Why Mediation Is Often Required Before Trial
In many courts, mediation isn't optional — it's a mandatory step the parties must complete before a case is allowed to proceed to trial. Courts favor this because trials are expensive, slow, and consume limited judicial resources, and because a large share of personal injury cases that reach mediation do settle there, freeing up court calendars for cases that genuinely need a trial. Even where mediation isn't court-ordered, many attorneys on both sides push for it voluntarily, simply because it's a far cheaper and faster way to test whether a deal is realistically available before committing to the time and expense of a full lawsuit.
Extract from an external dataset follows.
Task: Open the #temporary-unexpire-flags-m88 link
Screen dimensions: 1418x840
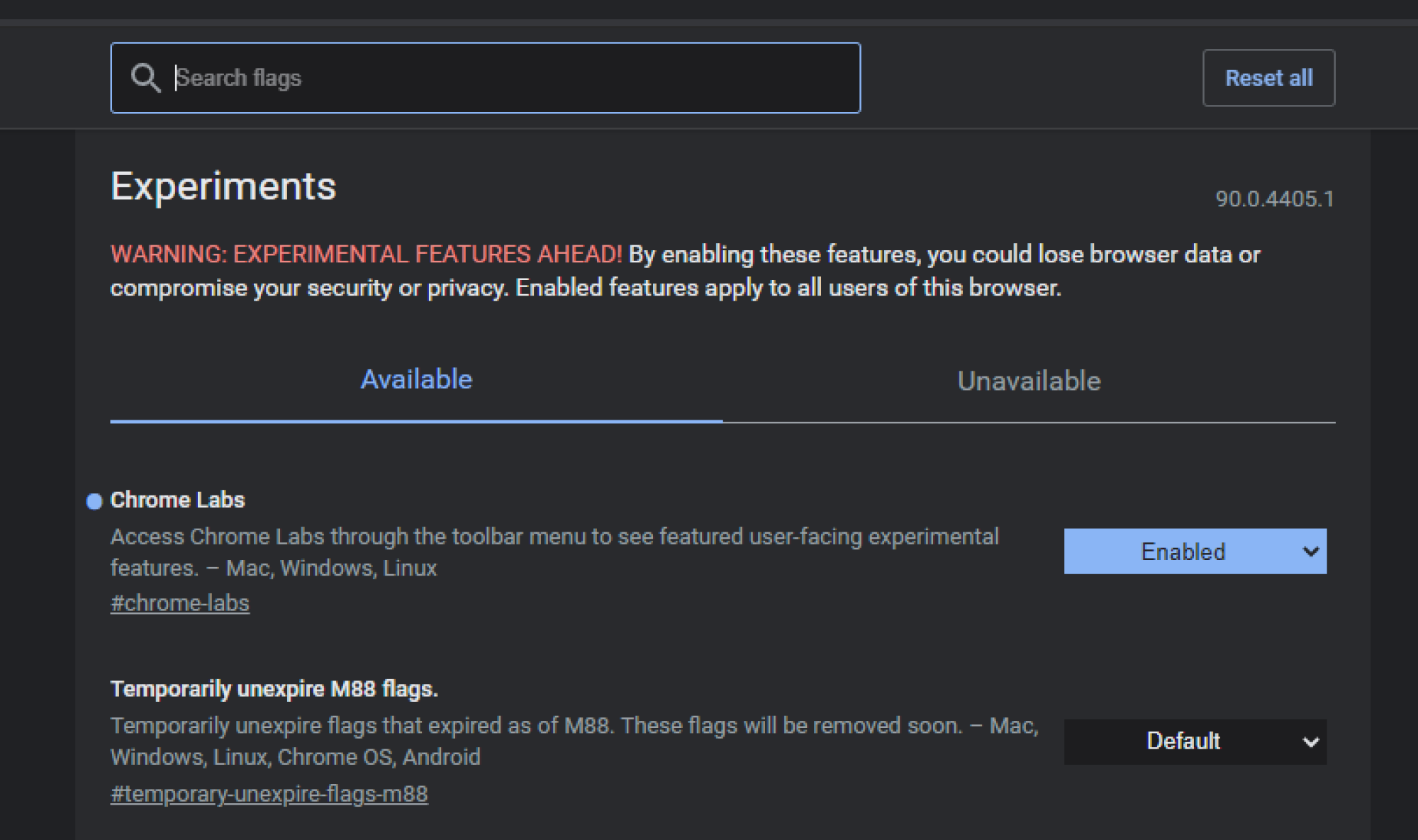Action: tap(269, 794)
For insurance companies, mediation also offers a way to close files predictably — a settled claim is a known cost, while a jury verdict is an unknown one that can swing far higher or, occasionally, far lower than either side expected. For claimants, that same predictability can be an advantage: mediation trades the ceiling of a large jury award for the certainty of a number you actually agreed to, which is part of why so many personal injury cases resolve at this stage rather than proceeding all the way to a courtroom.
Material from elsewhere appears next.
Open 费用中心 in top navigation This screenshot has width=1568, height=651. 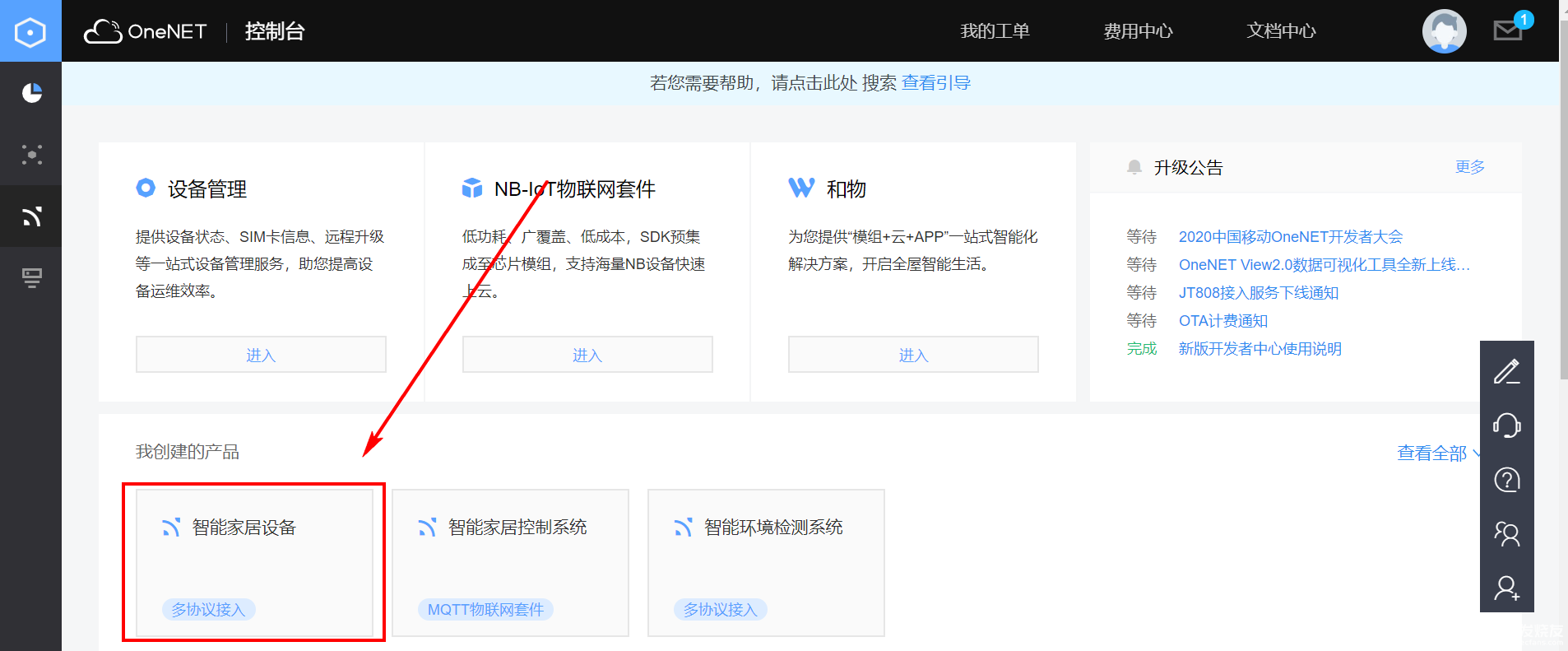pyautogui.click(x=1138, y=31)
Advantages and Limitations
Mediation's biggest advantages are speed, cost, privacy, and control. It typically resolves in a single session rather than the months or years a lawsuit can take, it avoids the mounting costs of litigation and expert witnesses, it happens behind closed doors rather than in a public courtroom, and — unlike a jury verdict — you and the other side actually decide the outcome together, rather than having a decision imposed on you. The tradeoff is that mediation is non-binding: nothing is final until both sides voluntarily sign a settlement agreement. If the other side won't move off an unreasonable number, or the gap between positions is simply too wide, mediation can end without a resolution, and the case moves back toward litigation exactly where it left off.
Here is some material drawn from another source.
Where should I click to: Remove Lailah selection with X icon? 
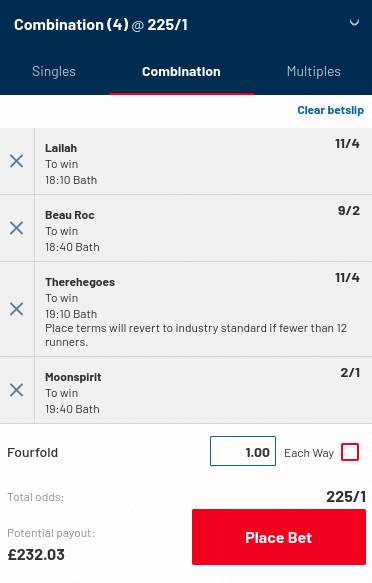(x=17, y=161)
There's a real cost side too, though it's usually modest compared to litigation: the mediator's fee is typically split between the parties, and attorneys on both sides bill for their preparation and attendance time. Weighed against months of discovery, expert witness fees, and the eventual cost of actually taking a case to trial, that expense is small — which is exactly why mediation is often described as the most cost-efficient off-ramp available once a claim has stalled in negotiation.
How to Prepare for a Mediation Session
Preparation makes the biggest difference in how a mediation day goes. Make sure your medical treatment is as complete as possible before the session — an unresolved injury is a hard number to negotiate around. Review your case file with your attorney beforehand so you understand the strengths and weaknesses the other side is likely to raise, and settle on a realistic opening number and a private bottom line before you walk in, rather than deciding those numbers on the spot under pressure. Bring patience: caucus-style mediation involves a lot of waiting between rounds, and rushing rarely produces a better outcome. And go in emotionally prepared — mediation can surface blunt assessments of your case's weaknesses, which is uncomfortable but part of how the process tests both sides toward a realistic number.
It also helps to arrive with a clear sense of what "success" means beyond the dollar figure. Some claimants value speed and closure over squeezing out the last possible dollar; others are willing to let a session end at impasse and push toward a lawsuit if the number offered doesn't reflect their injury. Neither approach is wrong, but deciding which one matters more to you — with your attorney, before you're sitting across the table — keeps you from making that decision reactively in the middle of a long negotiating day.